◆ **Your goal**:
Where a line contains the word "resolution", copy that line from the records below.

══ Records to process

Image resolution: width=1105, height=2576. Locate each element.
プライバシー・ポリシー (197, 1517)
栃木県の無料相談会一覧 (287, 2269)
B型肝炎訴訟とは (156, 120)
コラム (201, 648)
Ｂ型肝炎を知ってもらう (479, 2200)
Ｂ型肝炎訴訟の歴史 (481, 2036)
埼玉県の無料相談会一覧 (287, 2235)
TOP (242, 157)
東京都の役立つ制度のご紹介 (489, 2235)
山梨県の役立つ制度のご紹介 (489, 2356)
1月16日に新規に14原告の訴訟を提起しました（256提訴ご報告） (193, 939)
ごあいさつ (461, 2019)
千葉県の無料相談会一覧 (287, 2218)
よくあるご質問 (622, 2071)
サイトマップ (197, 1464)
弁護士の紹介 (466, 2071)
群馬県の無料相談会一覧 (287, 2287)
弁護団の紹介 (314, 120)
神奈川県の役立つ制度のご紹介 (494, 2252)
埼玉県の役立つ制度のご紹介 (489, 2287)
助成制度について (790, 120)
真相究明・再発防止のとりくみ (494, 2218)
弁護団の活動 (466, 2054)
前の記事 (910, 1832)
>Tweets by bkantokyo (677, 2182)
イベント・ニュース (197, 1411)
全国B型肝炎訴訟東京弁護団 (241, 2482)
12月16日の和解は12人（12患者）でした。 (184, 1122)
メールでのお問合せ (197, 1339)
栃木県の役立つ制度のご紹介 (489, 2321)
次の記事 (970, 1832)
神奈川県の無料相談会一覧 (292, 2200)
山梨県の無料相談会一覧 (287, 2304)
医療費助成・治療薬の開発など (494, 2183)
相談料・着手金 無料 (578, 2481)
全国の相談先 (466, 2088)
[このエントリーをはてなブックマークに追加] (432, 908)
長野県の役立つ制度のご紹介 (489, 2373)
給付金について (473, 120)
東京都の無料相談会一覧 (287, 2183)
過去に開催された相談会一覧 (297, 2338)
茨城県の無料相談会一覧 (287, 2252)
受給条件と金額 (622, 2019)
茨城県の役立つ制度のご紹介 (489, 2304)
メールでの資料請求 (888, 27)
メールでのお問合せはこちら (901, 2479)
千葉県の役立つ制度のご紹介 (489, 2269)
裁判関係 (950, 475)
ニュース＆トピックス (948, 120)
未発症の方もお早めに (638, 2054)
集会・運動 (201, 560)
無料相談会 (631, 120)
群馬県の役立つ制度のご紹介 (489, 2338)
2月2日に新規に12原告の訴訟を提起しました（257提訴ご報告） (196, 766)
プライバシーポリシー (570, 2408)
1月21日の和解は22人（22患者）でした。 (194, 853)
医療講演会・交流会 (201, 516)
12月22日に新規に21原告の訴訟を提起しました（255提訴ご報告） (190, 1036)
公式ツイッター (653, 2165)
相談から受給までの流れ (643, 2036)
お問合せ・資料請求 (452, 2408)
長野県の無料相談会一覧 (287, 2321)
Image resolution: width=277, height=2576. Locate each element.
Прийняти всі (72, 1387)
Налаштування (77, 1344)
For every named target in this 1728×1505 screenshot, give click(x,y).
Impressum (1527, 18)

════

◆ **Solved problem**:
Image resolution: width=1105, height=2576. Locate each element.
Image resolution: width=277, height=2576. Locate each element.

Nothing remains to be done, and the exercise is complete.